The Glasgow Guardian gave the impression that there were widespread problems and systematic failures with MyCampus. We do appreciate that a very small number of students did experience some issues, and staff members are doing all that they can to make things right. On the whole though the system was robust. The facts bear this out. For example, more than 6,000 students successfully registered on day one, compared to fewer than 4,000 on the first day in 2017 and by the end of the first week significantly more students than ever before were able to complete registration and enrolment. Our helpdesk and social media feeds were there to support, as were substantial numbers of staff who worked tirelessly and for long hours – because it is their job but also because of the genuine care and concern that they have for students.
However many members of staff have expressed their hurt and disappointment at the personal nature of some of the language used in The Glasgow Guardian article. We would simply ask whether it is appropriate and justifiable to state that ‘the University’s staff are treating its students with blatant disregard at best and outright malice at worst” or the revised wording of “certain university departments are treating their students with blatant disregard’.
It is fair to ask difficult questions, seek assurances and find out the facts. Some of which are outlined above. What isn’t fair is to engage in unsubstantiated attacks on colleagues in various University schools and service departments who are doing their very best for all of our students.”
We have approached the University with several questions regarding the registration and enrolment process and why the issues raised in our last article occurred. These questions were the following:
1) We’ve had many complaints from students who have been on study abroad claiming that although they have provided all the required information on time, they have not been able to get processed and have therefore faced a delayed enrolment and missing out on their class choices. Do you think the process of registration and enrolment for students who have been on study abroad needs to be improved?
2) Do you think that communication between students and staff could be better regarding their academic standing and the entire enrolment process? For example, students who had Good Causes and handed in essays or sat exams during the resit diet experience a delayed registration and enrolment, but oftentimes weren’t made aware that this would be the case until realising they were unable to enrol and contacting University staff.
3) Many students have claimed that their course administrators and advisors of studies have been out of office during enrolment time. Does the University concede that this is inviting confusion and potential chaos, and that perhaps leave should be disallowed during this most crucial time?
4) MyCampus has been crashing throughout the entirety of the enrolment process and some departments (I can confirm that History and English Literature) have delayed enrolment onto classes more than once. Does the University think that MyCampus needs to be replaced with a more efficient system that makes life easier for both students and staff alike? Many students are now in a position where they can’t be certain of their reading lists until September.

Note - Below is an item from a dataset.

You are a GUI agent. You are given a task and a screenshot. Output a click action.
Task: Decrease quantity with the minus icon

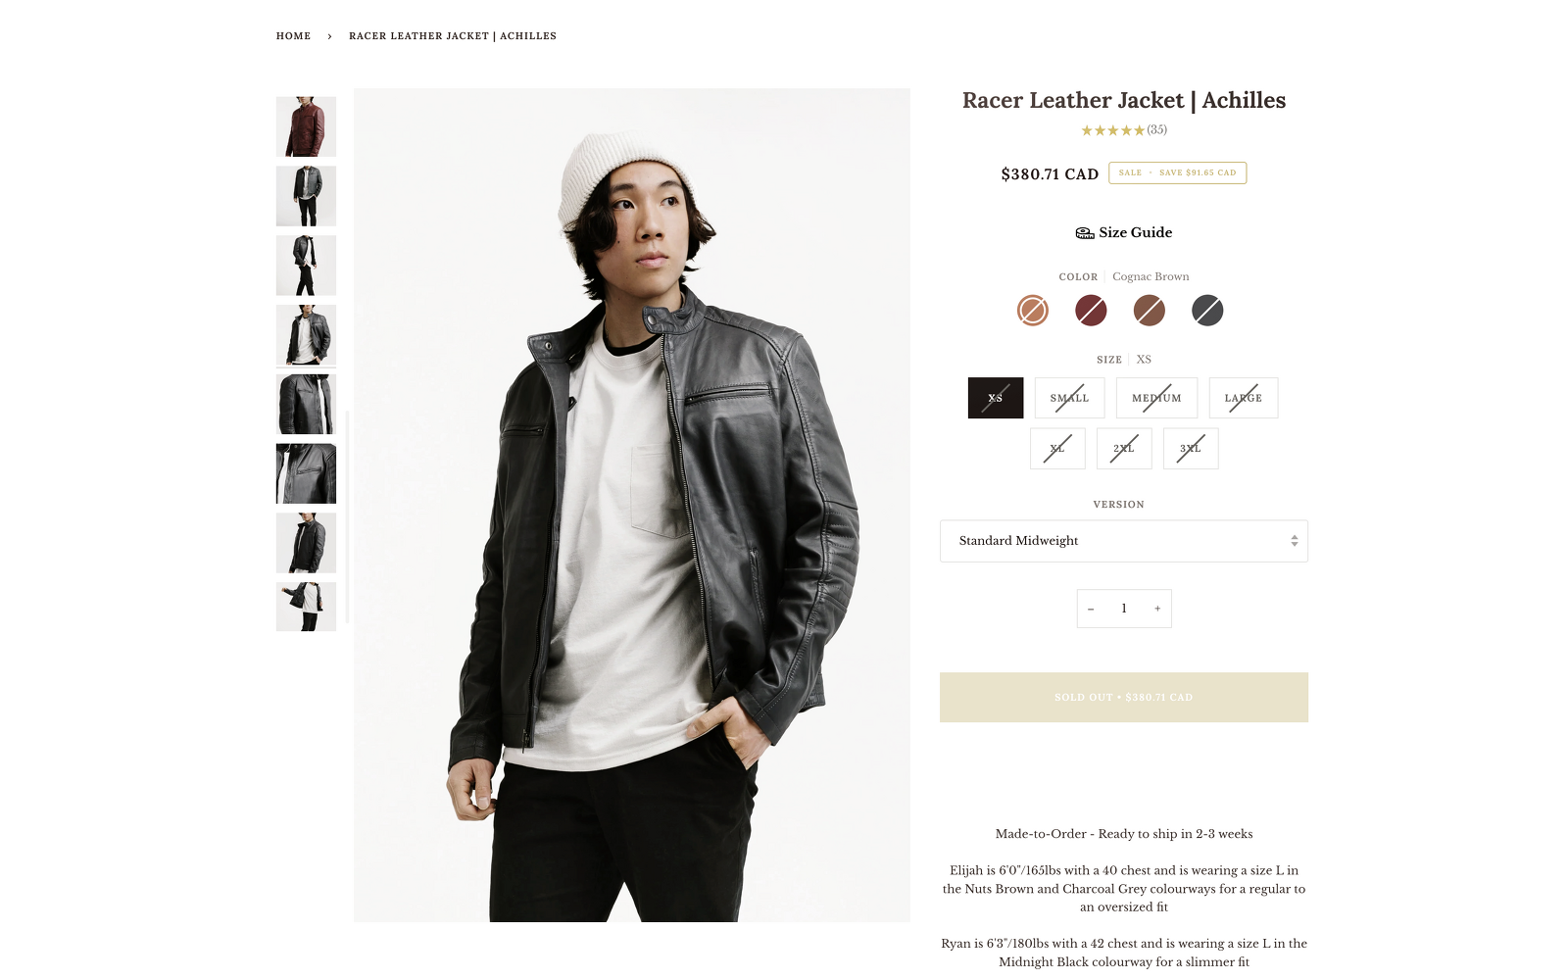pos(1091,609)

The answers to these questions were vague and left most questions unanswered.
A spokesperson for the University said: “We constantly review our processes and the channels we use to communicate with students to ensure that registration and enrolment is as smooth and efficient as possible. The vast majority of students experienced no issues with MyCampus this year, and for the very small numbers who did we have both apologised and taken action.
More than 6,000 continuing undergraduates accessed registration and enrolment on the day that access opened – this compares to fewer than 4,000 on the same day last year. That trend has continued with significantly higher proportions of students fully registered than at the same period last year.”
The Glasgow Guardian stands by the opinion expressed in the editorial that highlighted the issues that many students faced when enrolling and we do not believe that the University sufficiently answered our questions. We understand that the University’s staff work very hard and have the students’ best interest at heart and we apologise if any staff feel that this piece was a personal attack. However, we believe that the University as an organisation is failing its students with regard to enrolment and registration.